De acuerdo con datos presentados hoy por la titular del Secretariado Ejecutivo del Sistema Nacional de Seguridad Pública, Marcela Figueroa Franco, en Sinaloa el índice de homicidios dolosos descendió en febrero de 2026 a 3.86 casos diarios en comparación con junio de 2025 cuando alcanzó el pico más alto con el promedio de 6.9 hechos cada día.

Además consideró que a la fecha se ha mantenido en el estado la estabilización a la baja de la violencia, llegando la disminución al 44 por ciento, con el comportamiento en 2025 de 5.4 homicidios en julio, 3.8 en agosto, 4.03 en septiembre, 4.19 en octubre, 3.67 en noviembre y 3.97 en diciembre, mientras que en 2026 registra 3.4 en enero y 3.86 en febrero.

Con todo y la percepción en la ciudadanía de menos asesinatos y mayor efectividad en los operativos de las instituciones de seguridad pública, en la población también cobran fuerza las interrogantes de si esto representa el fin de la narcoguerra que se libra en el Cártel de Sinaloa y cuándo el gobierno en sus ámbitos federal, estatal y municipal harán lo conducente para lograr la paz positiva.

Concediéndole veracidad al informe presentado en la conferencia de prensa La Mañanera que encabeza la presidenta Claudia Sheinbaum, de cualquier manera aporta poco a la tranquilidad de los sinaloenses que más que cifras alegres y discursos optimistas lo que necesitan es la certidumbre de la tranquilidad y de la no repetición de guerras atroces entre grupos criminales.

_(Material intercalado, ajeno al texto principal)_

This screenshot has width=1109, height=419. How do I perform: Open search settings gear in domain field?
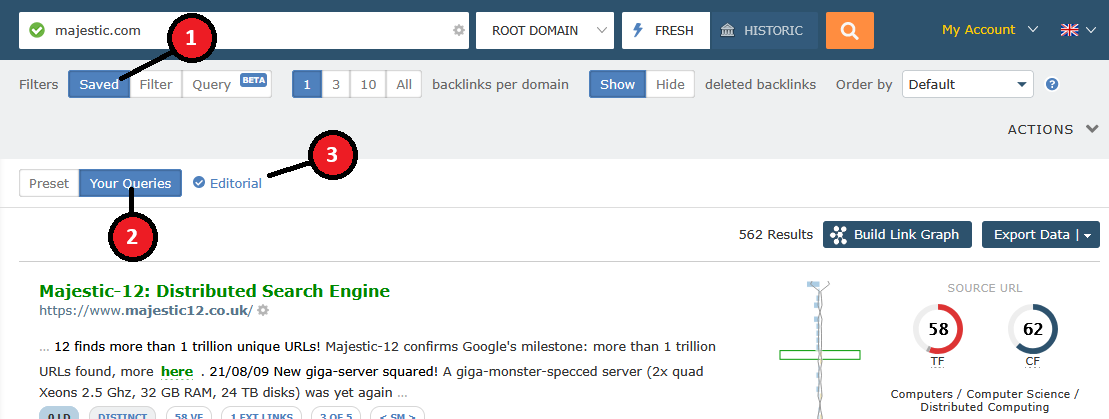[459, 31]
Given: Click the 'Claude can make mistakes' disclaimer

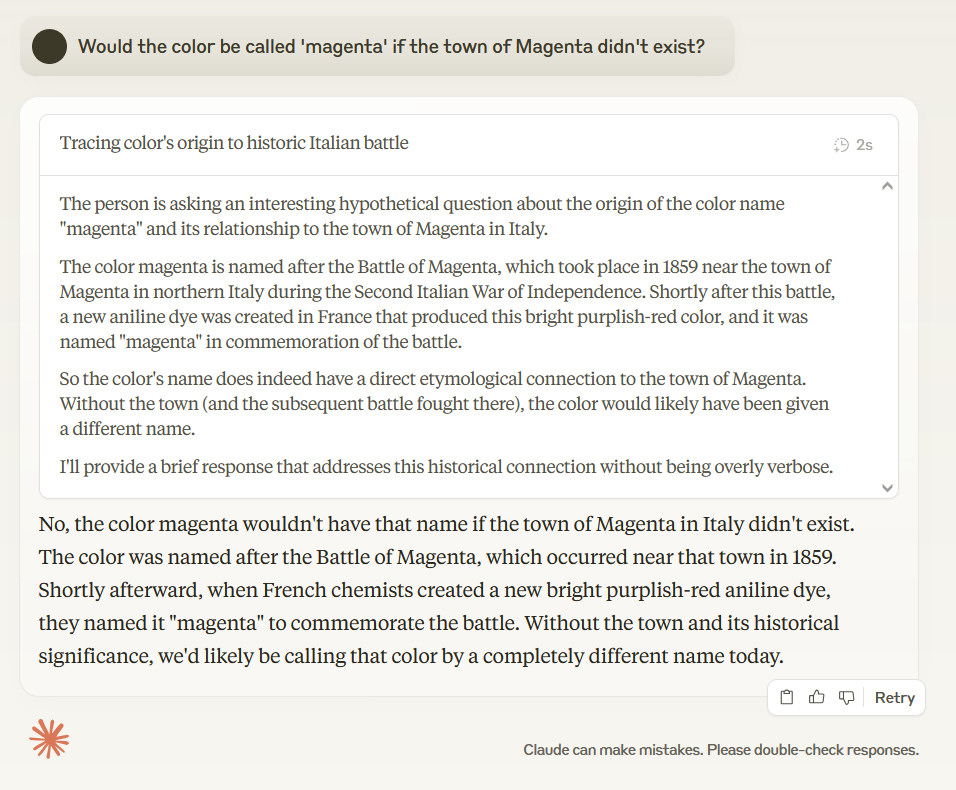Looking at the screenshot, I should [x=720, y=750].
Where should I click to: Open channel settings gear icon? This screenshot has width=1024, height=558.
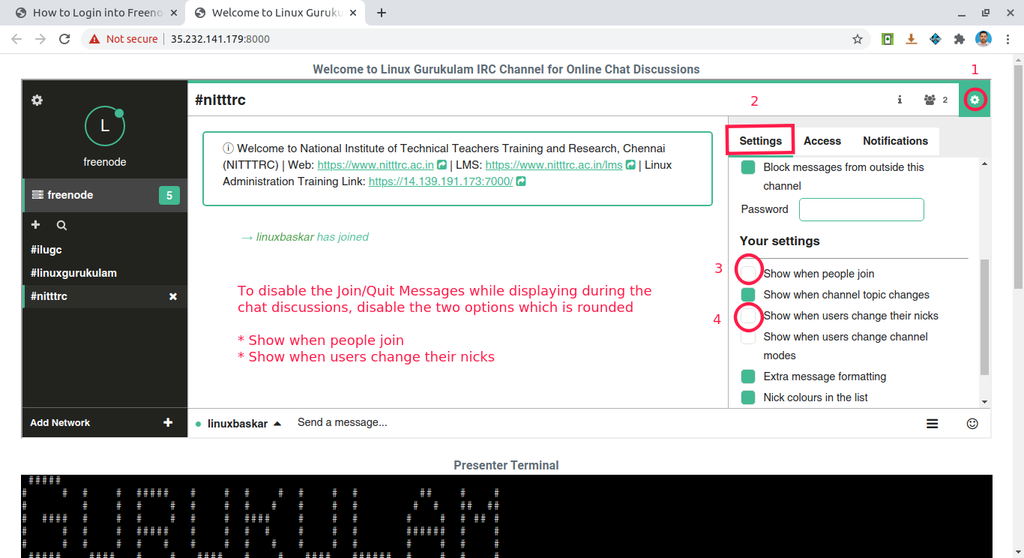point(975,100)
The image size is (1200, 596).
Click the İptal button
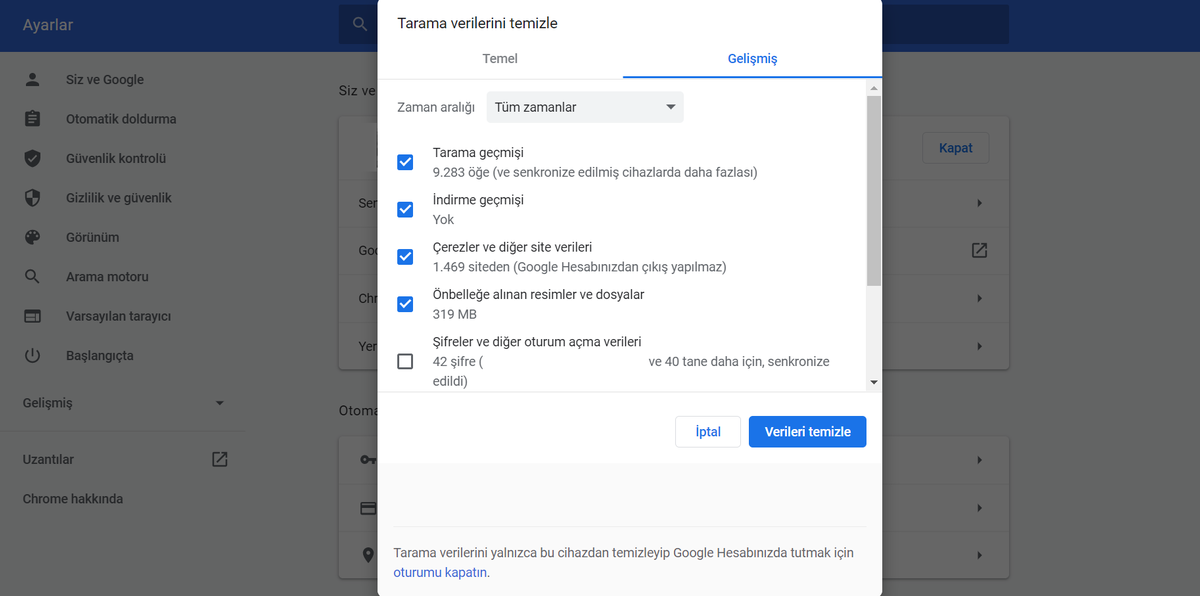click(708, 432)
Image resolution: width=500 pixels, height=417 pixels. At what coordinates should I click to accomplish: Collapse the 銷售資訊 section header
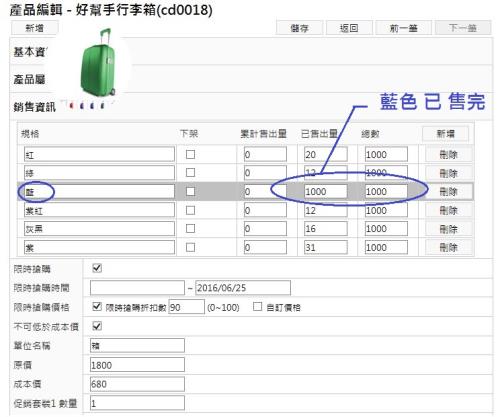(x=251, y=107)
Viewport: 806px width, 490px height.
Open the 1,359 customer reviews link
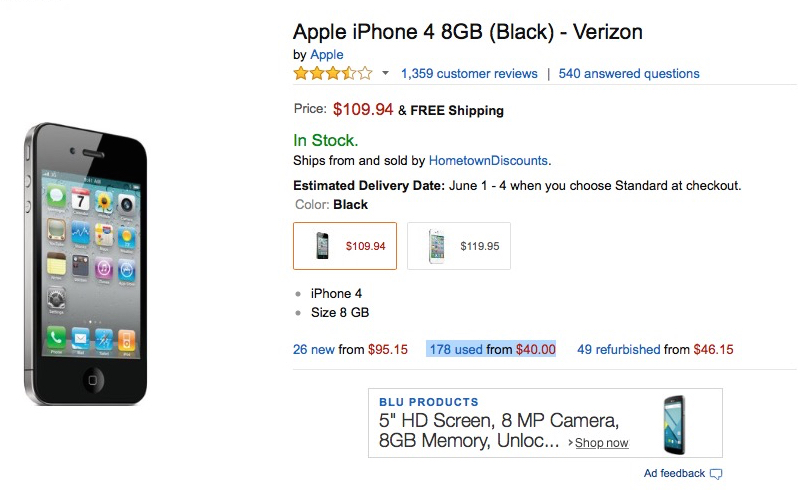[x=469, y=74]
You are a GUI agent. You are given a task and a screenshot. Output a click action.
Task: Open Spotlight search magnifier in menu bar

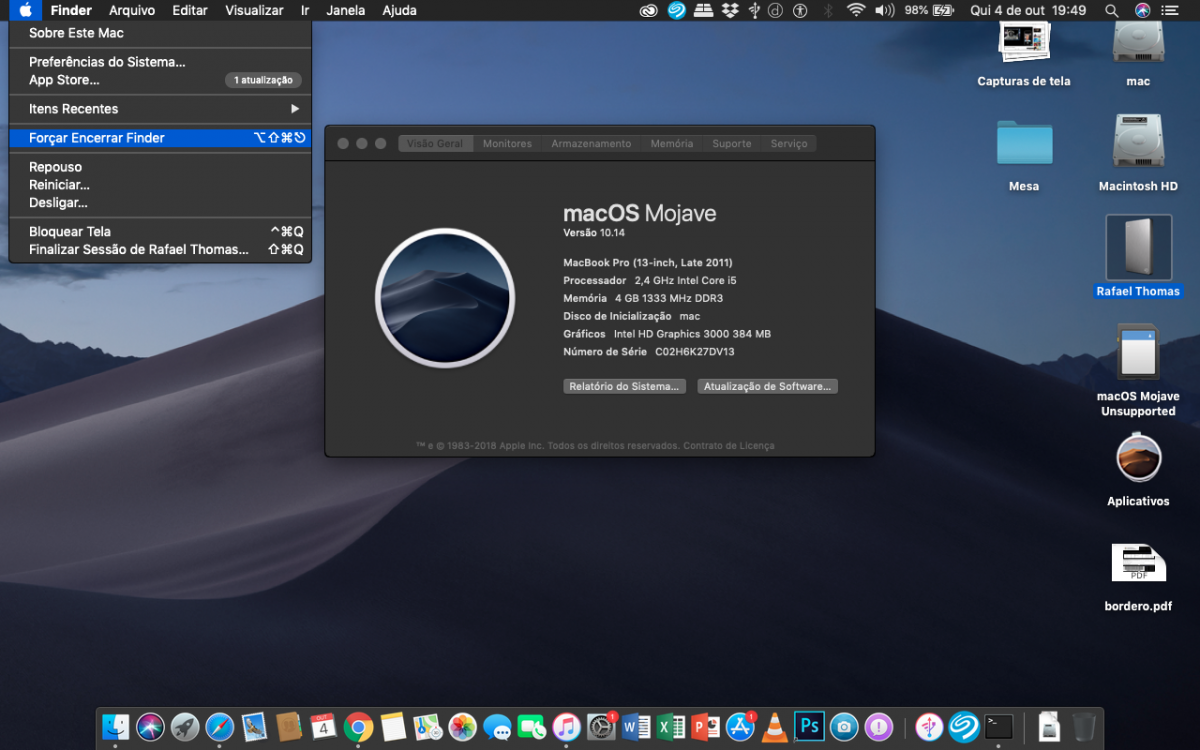click(1112, 10)
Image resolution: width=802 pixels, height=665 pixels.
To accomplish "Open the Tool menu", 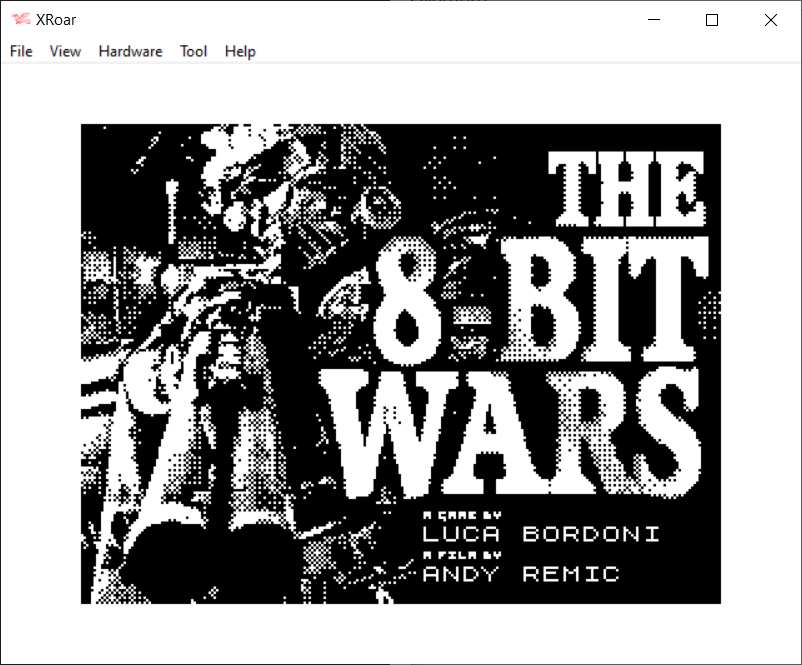I will click(193, 51).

La baja en delitos asociados a delincuencia organizada le representaría a Sinaloa un respiro para reconstruir las afectaciones de la narcoguerra; en cambio la paz positiva y duradera significaría planear el futuro con bases de seguridad, gobernabilidad y desarrollo a largo plazo. La tranquilidad que empieza a notarse en Sinaloa carece de la estabilidad fundada en la certidumbre que sólo da el Estado de derecho, al margen de treguas o acuerdos entre corporaciones criminales.